What if we need to observe multiple consecutive matches before stopping?

Instead of stopping as soon as we see a single match, we might require two (or more) consecutive matches (e.g., we need match on toss t and match on toss t+1 for the process to stop). In that scenario, the number of total tosses until success is no longer geometric. We would be looking at a Markov chain problem with states describing how many consecutive matches we have so far:

• State 0: No consecutive matches accumulated.

• State 1: Exactly one match in the most recent toss.

• State 2: We have achieved two consecutive matches and stop.
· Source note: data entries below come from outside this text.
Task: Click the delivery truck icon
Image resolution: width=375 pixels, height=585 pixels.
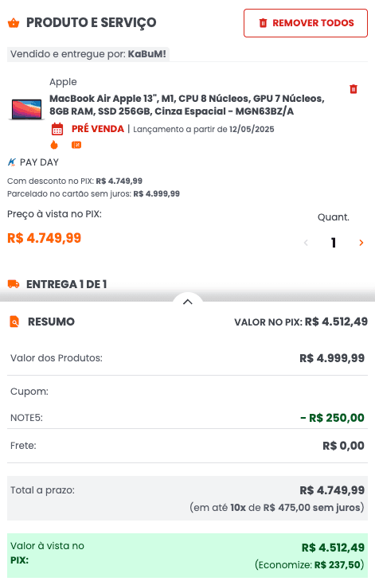Action: tap(14, 284)
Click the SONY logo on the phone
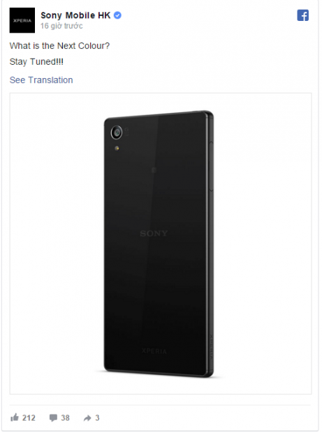Viewport: 322px width, 432px height. click(154, 233)
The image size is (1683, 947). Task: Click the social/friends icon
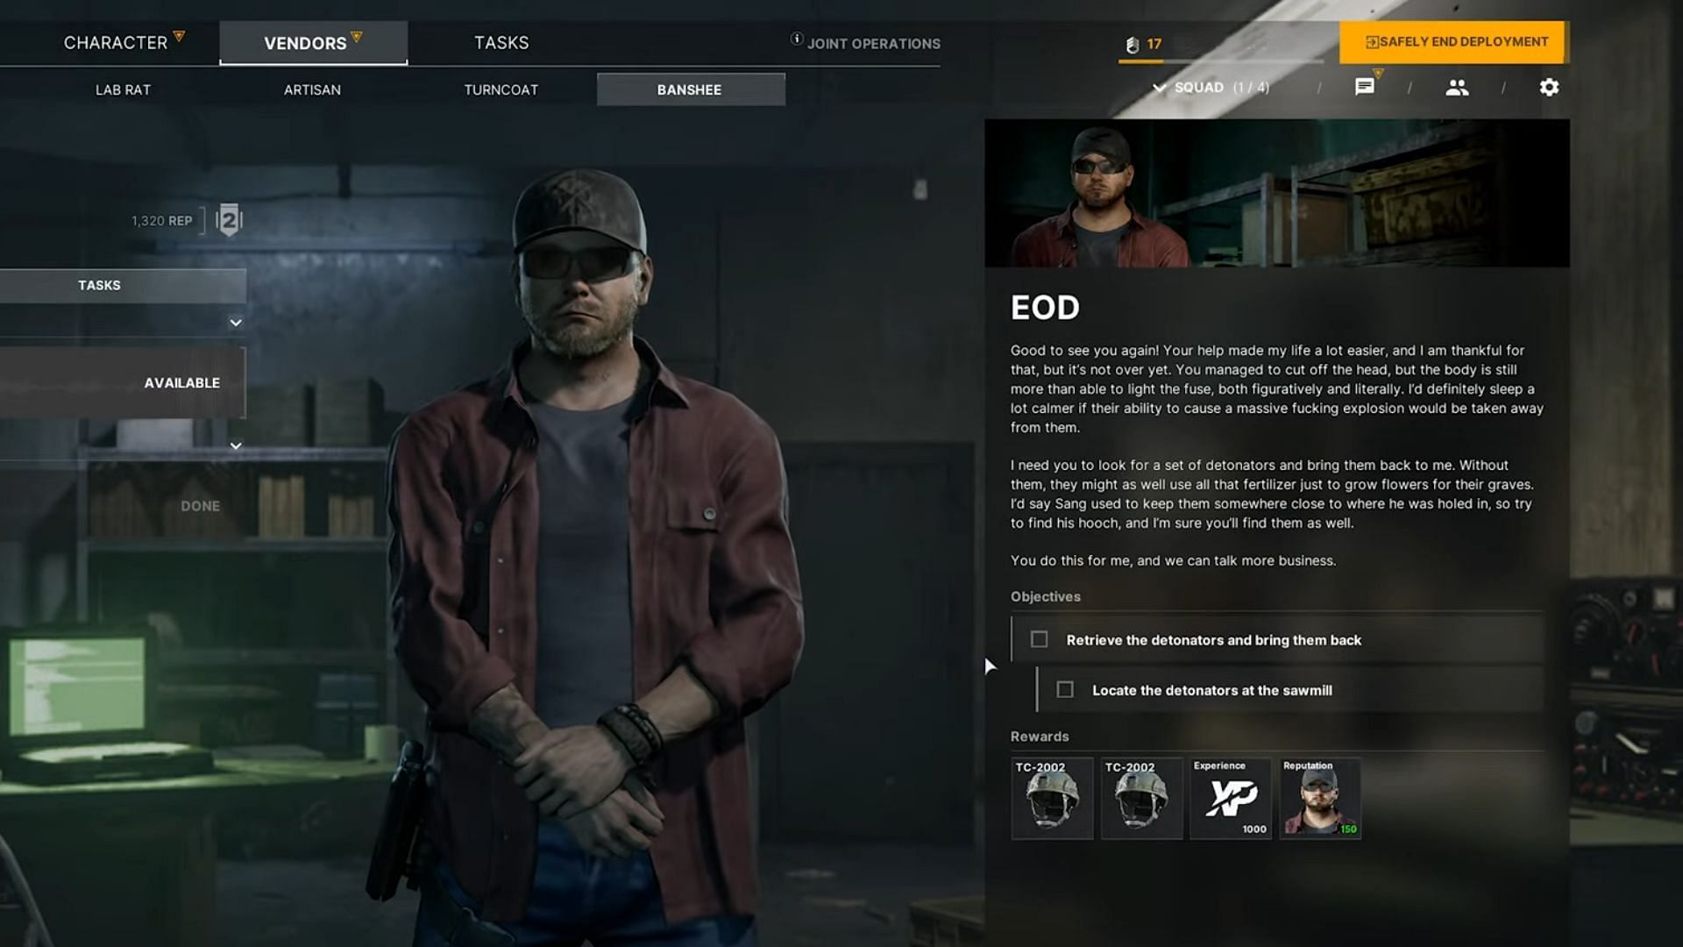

Within this chain, from State 0, if a match occurs (probability 1/2), we transition to State 1; otherwise, we stay in State 0. From State 1, if a match occurs again, we go to State 2; otherwise, we drop back to State 0. The distribution of the time to absorption in State 2 (the first time we get two consecutive matches) follows the negative binomial distribution or can be reasoned out with Markov chain analysis. It definitely is not simply geometric. This can be extended to requiring k consecutive matches, which yields a distribution related to the geometric distribution’s generalization called the “positive binomial” or the distribution for consecutive occurrences.

Pitfall:

• A common mistake might be to simply multiply the single-match distribution or assume “we need two geometric random variables back to back.” That approach is incomplete. We must account for the possibility that the run breaks in the middle, which is precisely why a Markov chain viewpoint or negative binomial approach is needed to properly characterize the distribution.

What if the friend’s coin tosses are correlated across time?

Another real-world complication could be that your friend’s fair coin, though fair at each toss, does not produce independent results from toss to toss. For example, suppose your friend’s flipping technique consistently biases the next result toward the previous result or alternates systematically. If the second coin is not an i.i.d. Bernoulli(1/2) process, then the probability of a match on each trial depends on the outcome of previous trials. Even if coin A remains biased with a fixed p in an i.i.d. manner, coin B’s correlated outcomes break the memoryless property needed for a geometric distribution. The result might no longer be geometric, because the event “they match at time t” is not independent from “they matched at time t−1,” once coin B’s toss outcomes have correlation across time.

Key subtlety:

• The distribution of “time until first match” might still be computed from first principles by enumerating transitions or using Markov chains, but the simplicity of a single Bernoulli parameter 1/2 each time is lost. One would have to model coin B’s correlation structure (e.g., a two-state Markov chain for heads/tails with some transition probability) and coin A’s repeated toss outcomes, then find the probability that these two sequences align for the first time.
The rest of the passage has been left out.